Pointing records for text and elements:
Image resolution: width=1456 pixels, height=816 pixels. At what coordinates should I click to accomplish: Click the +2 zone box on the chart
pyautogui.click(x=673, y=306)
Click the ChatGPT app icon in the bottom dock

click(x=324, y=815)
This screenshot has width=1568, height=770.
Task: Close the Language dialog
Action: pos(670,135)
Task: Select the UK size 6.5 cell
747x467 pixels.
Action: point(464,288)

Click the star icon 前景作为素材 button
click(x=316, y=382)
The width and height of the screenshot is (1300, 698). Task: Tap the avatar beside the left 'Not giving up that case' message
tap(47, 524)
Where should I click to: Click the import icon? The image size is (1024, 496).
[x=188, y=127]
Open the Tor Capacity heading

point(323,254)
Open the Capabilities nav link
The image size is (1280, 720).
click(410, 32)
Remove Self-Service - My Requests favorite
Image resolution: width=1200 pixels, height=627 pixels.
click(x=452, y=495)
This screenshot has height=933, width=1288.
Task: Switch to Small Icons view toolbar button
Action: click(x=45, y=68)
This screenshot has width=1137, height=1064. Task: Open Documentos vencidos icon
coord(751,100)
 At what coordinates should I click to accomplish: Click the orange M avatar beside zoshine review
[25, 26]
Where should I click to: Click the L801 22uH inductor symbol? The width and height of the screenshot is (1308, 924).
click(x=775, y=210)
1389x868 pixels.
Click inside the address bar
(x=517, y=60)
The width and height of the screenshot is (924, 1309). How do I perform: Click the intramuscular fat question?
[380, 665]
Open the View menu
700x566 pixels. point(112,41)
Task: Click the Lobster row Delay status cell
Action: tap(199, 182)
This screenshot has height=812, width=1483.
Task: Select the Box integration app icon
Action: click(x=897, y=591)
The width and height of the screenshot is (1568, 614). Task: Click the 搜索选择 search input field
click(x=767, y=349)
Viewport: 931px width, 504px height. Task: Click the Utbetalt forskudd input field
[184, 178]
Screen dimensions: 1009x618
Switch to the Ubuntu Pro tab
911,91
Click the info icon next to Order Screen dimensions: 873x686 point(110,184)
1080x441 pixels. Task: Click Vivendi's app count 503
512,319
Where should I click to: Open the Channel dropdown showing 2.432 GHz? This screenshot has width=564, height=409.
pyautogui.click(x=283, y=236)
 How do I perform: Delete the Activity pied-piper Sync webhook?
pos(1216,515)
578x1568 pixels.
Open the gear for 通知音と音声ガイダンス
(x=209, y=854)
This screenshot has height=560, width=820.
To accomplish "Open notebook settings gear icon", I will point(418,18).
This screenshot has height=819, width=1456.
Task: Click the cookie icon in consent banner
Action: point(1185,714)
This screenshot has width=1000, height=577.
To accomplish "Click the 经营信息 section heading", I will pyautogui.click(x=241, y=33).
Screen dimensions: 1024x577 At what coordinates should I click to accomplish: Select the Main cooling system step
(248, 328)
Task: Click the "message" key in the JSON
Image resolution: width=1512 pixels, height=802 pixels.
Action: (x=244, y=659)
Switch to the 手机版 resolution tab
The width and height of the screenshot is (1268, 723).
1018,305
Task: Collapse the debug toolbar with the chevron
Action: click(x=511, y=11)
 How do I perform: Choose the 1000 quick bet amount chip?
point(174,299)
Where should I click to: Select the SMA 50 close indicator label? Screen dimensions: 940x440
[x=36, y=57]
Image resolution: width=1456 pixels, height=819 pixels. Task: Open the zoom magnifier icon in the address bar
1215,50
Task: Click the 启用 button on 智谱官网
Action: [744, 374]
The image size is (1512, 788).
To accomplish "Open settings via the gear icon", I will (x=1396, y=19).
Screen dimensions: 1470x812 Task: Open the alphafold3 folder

**What the task requires:** Copy the material above line for line, without changing a single character.

**Written response:**
Image resolution: width=1456 pixels, height=816 pixels. At what coordinates should I click to accomplish: Click the +2 zone box on the chart
pyautogui.click(x=673, y=306)
Click the ChatGPT app icon in the bottom dock

click(x=324, y=815)
This screenshot has width=1568, height=770.
Task: Close the Language dialog
Action: pos(670,135)
Task: Select the UK size 6.5 cell
747x467 pixels.
Action: point(464,288)

Click the star icon 前景作为素材 button
click(x=316, y=382)
The width and height of the screenshot is (1300, 698). Task: Tap the avatar beside the left 'Not giving up that case' message
tap(47, 524)
Where should I click to: Click the import icon? The image size is (1024, 496).
[x=188, y=127]
Open the Tor Capacity heading

point(323,254)
Open the Capabilities nav link
The image size is (1280, 720).
click(410, 32)
Remove Self-Service - My Requests favorite
Image resolution: width=1200 pixels, height=627 pixels.
click(x=452, y=495)
This screenshot has height=933, width=1288.
Task: Switch to Small Icons view toolbar button
Action: click(x=45, y=68)
This screenshot has width=1137, height=1064. Task: Open Documentos vencidos icon
coord(751,100)
 At what coordinates should I click to accomplish: Click the orange M avatar beside zoshine review
[25, 26]
Where should I click to: Click the L801 22uH inductor symbol? The width and height of the screenshot is (1308, 924).
click(x=775, y=210)
1389x868 pixels.
Click inside the address bar
(x=517, y=60)
The width and height of the screenshot is (924, 1309). How do I perform: Click the intramuscular fat question?
[380, 665]
Open the View menu
700x566 pixels. point(112,41)
Task: Click the Lobster row Delay status cell
Action: tap(199, 182)
This screenshot has height=812, width=1483.
Task: Select the Box integration app icon
Action: click(x=897, y=591)
The width and height of the screenshot is (1568, 614). Task: Click the 搜索选择 search input field
click(x=767, y=349)
Viewport: 931px width, 504px height. Task: Click the Utbetalt forskudd input field
[184, 178]
Screen dimensions: 1009x618
Switch to the Ubuntu Pro tab
911,91
Click the info icon next to Order Screen dimensions: 873x686 point(110,184)
1080x441 pixels. Task: Click Vivendi's app count 503
512,319
Where should I click to: Open the Channel dropdown showing 2.432 GHz? This screenshot has width=564, height=409.
pyautogui.click(x=283, y=236)
 How do I perform: Delete the Activity pied-piper Sync webhook?
pos(1216,515)
578x1568 pixels.
Open the gear for 通知音と音声ガイダンス
(x=209, y=854)
This screenshot has height=560, width=820.
To accomplish "Open notebook settings gear icon", I will point(418,18).
This screenshot has height=819, width=1456.
Task: Click the cookie icon in consent banner
Action: point(1185,714)
This screenshot has width=1000, height=577.
To accomplish "Click the 经营信息 section heading", I will pyautogui.click(x=241, y=33).
Screen dimensions: 1024x577 At what coordinates should I click to accomplish: Select the Main cooling system step
(248, 328)
Task: Click the "message" key in the JSON
Image resolution: width=1512 pixels, height=802 pixels.
Action: (x=244, y=659)
Switch to the 手机版 resolution tab
The width and height of the screenshot is (1268, 723).
1018,305
Task: Collapse the debug toolbar with the chevron
Action: click(x=511, y=11)
 How do I perform: Choose the 1000 quick bet amount chip?
point(174,299)
Where should I click to: Select the SMA 50 close indicator label? Screen dimensions: 940x440
[x=36, y=57]
Image resolution: width=1456 pixels, height=819 pixels. Task: Open the zoom magnifier icon in the address bar
1215,50
Task: Click the 启用 button on 智谱官网
Action: [744, 374]
The image size is (1512, 788).
To accomplish "Open settings via the gear icon", I will (x=1396, y=19).
Screen dimensions: 1470x812 Task: Open the alphafold3 folder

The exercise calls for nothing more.